You're right, that would be a more apt return.

> > +	comp_node.component = watch.component;
> > +
> > +	return counter_set_event_node(counter, &watch, &comp_node);
> > +}
> > +
> > +static long counter_chrdev_ioctl(struct file *filp, unsigned int cmd,
> > +				 unsigned long arg)
> > +{
> > +	struct counter_device *const counter = filp->private_data;
> > +	raw_spinlock_t *const events_lock = &counter->events_lock;
> > +	unsigned long flags;
> > +	struct list_head *const events_list = &counter->events_list;
> > +	struct list_head *const next_events_list = &counter->next_events_list;
> > +
> > +	switch (cmd) {
> > +	case COUNTER_CLEAR_WATCHES_IOCTL:
> > +		raw_spin_lock_irqsave(events_lock, flags);
> > +		counter_events_list_free(events_list);
> > +		raw_spin_unlock_irqrestore(events_lock, flags);
> > +		counter_events_list_free(next_events_list);
> 
> I think this ioctl is doing too much. If we have to use it for both
> stopping events and clearing the list accumulated by
> COUNTER_SET_WATCH_IOCTL, then we have a race condition of no events
> after clearing watches during the time we are adding new ones and
> until we load the new ones.
> 
> It would probably make more sense to call this ioctl
> COUNTER_STOP_WATCHES_IOCTL and move counter_events_list_free(
> next_events_list) to the end of COUNTER_LOAD_WATCHES_IOCTL.

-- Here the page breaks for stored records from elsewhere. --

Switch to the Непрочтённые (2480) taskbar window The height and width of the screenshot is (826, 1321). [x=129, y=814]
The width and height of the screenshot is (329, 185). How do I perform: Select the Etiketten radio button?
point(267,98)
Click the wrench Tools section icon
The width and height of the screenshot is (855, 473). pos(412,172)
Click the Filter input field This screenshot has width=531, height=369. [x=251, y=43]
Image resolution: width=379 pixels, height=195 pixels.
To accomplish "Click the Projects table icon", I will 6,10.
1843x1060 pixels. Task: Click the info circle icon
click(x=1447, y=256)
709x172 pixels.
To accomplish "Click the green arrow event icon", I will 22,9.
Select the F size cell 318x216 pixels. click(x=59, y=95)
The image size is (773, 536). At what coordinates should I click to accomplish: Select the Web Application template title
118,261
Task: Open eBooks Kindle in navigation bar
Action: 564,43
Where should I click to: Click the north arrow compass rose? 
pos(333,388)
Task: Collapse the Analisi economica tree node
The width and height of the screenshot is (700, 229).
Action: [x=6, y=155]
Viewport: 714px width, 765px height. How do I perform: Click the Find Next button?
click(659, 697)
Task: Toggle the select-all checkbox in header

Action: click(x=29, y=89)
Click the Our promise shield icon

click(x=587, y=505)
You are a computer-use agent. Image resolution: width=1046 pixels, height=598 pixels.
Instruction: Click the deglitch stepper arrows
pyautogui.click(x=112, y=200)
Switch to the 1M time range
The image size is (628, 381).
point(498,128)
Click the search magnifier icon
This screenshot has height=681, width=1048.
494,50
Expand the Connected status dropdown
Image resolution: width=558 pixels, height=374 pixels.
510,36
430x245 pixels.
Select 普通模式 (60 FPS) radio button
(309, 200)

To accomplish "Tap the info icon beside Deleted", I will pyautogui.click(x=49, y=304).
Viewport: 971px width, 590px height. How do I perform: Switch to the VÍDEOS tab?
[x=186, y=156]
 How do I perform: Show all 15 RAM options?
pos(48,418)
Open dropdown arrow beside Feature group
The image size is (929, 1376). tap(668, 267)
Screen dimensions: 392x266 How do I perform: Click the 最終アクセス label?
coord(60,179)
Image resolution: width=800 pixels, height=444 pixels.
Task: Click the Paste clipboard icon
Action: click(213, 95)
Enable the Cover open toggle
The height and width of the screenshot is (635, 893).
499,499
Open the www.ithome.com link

I don't think we will necessarily have a race condition here.
COUNTER_CLEAR_WATCHES_IOCTL is intended to just clear the watches; e.g.
bring us back to a clear state when some sort of job has completely
finished and the user is no longer going to watch events for a while
(maybe they're adjusting the conveyor for the next job or some similar
operation).

I think the scenario you're concerned about is when you need to swap
watches in the middle of a job without losing events. In this case, you
wouldn't need to use COUNTER_CLEAR_WATCHES_IOCTL at all. Instead, you
would just set up the watches via COUNTER_SET_WATCH_IOCTL, and then use
COUNTER_LOAD_WATCHES_IOCTL to perform the swap; after
COUNTER_LOAD_WATCHES_IOCTL completes, next_events_list is empty (thanks
to list_replace_init()) and you're ready for the next set of watches.

> > +		break;
> > +	case COUNTER_SET_WATCH_IOCTL:
> > +		return counter_set_watch(counter, arg);
> 
> 
> Would it make more sense to call this COUNTER_ADD_WATCH_IOCTL since it
> adds a watch to the list that will be loaded/enabled later?

That's a good point because "set" might easily be confused for a
configuration operation. I'll rename this to be clearer.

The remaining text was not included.